Print out the complete set of records below, exactly as they read.
───── Records to process
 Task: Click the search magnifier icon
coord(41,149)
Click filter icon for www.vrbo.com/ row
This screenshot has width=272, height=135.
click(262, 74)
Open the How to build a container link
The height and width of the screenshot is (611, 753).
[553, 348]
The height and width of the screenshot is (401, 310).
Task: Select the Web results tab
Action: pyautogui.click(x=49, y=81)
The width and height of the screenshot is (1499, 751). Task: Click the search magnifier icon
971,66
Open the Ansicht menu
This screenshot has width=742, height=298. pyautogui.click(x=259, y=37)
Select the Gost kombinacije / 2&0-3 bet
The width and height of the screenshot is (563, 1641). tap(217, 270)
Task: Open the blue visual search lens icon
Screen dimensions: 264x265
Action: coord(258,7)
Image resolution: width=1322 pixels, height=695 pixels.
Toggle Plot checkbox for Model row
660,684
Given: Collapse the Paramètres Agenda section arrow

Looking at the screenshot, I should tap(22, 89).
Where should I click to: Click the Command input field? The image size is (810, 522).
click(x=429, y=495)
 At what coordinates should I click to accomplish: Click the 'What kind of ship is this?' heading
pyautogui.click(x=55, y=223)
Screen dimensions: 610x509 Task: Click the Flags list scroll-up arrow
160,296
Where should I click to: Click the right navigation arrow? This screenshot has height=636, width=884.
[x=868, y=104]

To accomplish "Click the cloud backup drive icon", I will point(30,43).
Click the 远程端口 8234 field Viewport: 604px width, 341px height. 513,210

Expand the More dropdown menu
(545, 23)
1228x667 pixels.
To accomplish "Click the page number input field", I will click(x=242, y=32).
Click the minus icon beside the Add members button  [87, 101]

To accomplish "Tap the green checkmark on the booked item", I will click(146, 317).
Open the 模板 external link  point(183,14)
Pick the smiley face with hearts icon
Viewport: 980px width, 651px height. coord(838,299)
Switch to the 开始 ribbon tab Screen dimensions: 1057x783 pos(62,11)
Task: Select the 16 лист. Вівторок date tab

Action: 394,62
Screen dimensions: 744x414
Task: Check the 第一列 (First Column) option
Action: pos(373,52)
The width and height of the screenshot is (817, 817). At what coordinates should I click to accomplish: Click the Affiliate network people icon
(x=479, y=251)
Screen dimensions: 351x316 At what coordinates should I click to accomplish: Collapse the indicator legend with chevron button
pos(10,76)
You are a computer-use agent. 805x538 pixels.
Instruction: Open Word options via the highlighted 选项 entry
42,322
──────────
> _Expected answer_
 Task: Click the search magnifier icon
coord(41,149)
Click filter icon for www.vrbo.com/ row
This screenshot has width=272, height=135.
click(262, 74)
Open the How to build a container link
The height and width of the screenshot is (611, 753).
[553, 348]
The height and width of the screenshot is (401, 310).
Task: Select the Web results tab
Action: pyautogui.click(x=49, y=81)
The width and height of the screenshot is (1499, 751). Task: Click the search magnifier icon
971,66
Open the Ansicht menu
This screenshot has width=742, height=298. pyautogui.click(x=259, y=37)
Select the Gost kombinacije / 2&0-3 bet
The width and height of the screenshot is (563, 1641). tap(217, 270)
Task: Open the blue visual search lens icon
Screen dimensions: 264x265
Action: coord(258,7)
Image resolution: width=1322 pixels, height=695 pixels.
Toggle Plot checkbox for Model row
660,684
Given: Collapse the Paramètres Agenda section arrow

Looking at the screenshot, I should tap(22, 89).
Where should I click to: Click the Command input field? The image size is (810, 522).
click(x=429, y=495)
 At what coordinates should I click to accomplish: Click the 'What kind of ship is this?' heading
pyautogui.click(x=55, y=223)
Screen dimensions: 610x509 Task: Click the Flags list scroll-up arrow
160,296
Where should I click to: Click the right navigation arrow? This screenshot has height=636, width=884.
[x=868, y=104]

To accomplish "Click the cloud backup drive icon", I will point(30,43).
Click the 远程端口 8234 field Viewport: 604px width, 341px height. 513,210

Expand the More dropdown menu
(545, 23)
1228x667 pixels.
To accomplish "Click the page number input field", I will click(x=242, y=32).
Click the minus icon beside the Add members button  [87, 101]

To accomplish "Tap the green checkmark on the booked item", I will click(146, 317).
Open the 模板 external link  point(183,14)
Pick the smiley face with hearts icon
Viewport: 980px width, 651px height. coord(838,299)
Switch to the 开始 ribbon tab Screen dimensions: 1057x783 pos(62,11)
Task: Select the 16 лист. Вівторок date tab

Action: 394,62
Screen dimensions: 744x414
Task: Check the 第一列 (First Column) option
Action: pos(373,52)
The width and height of the screenshot is (817, 817). At what coordinates should I click to accomplish: Click the Affiliate network people icon
(x=479, y=251)
Screen dimensions: 351x316 At what coordinates should I click to accomplish: Collapse the indicator legend with chevron button
pos(10,76)
You are a computer-use agent. 805x538 pixels.
Instruction: Open Word options via the highlighted 选项 entry
42,322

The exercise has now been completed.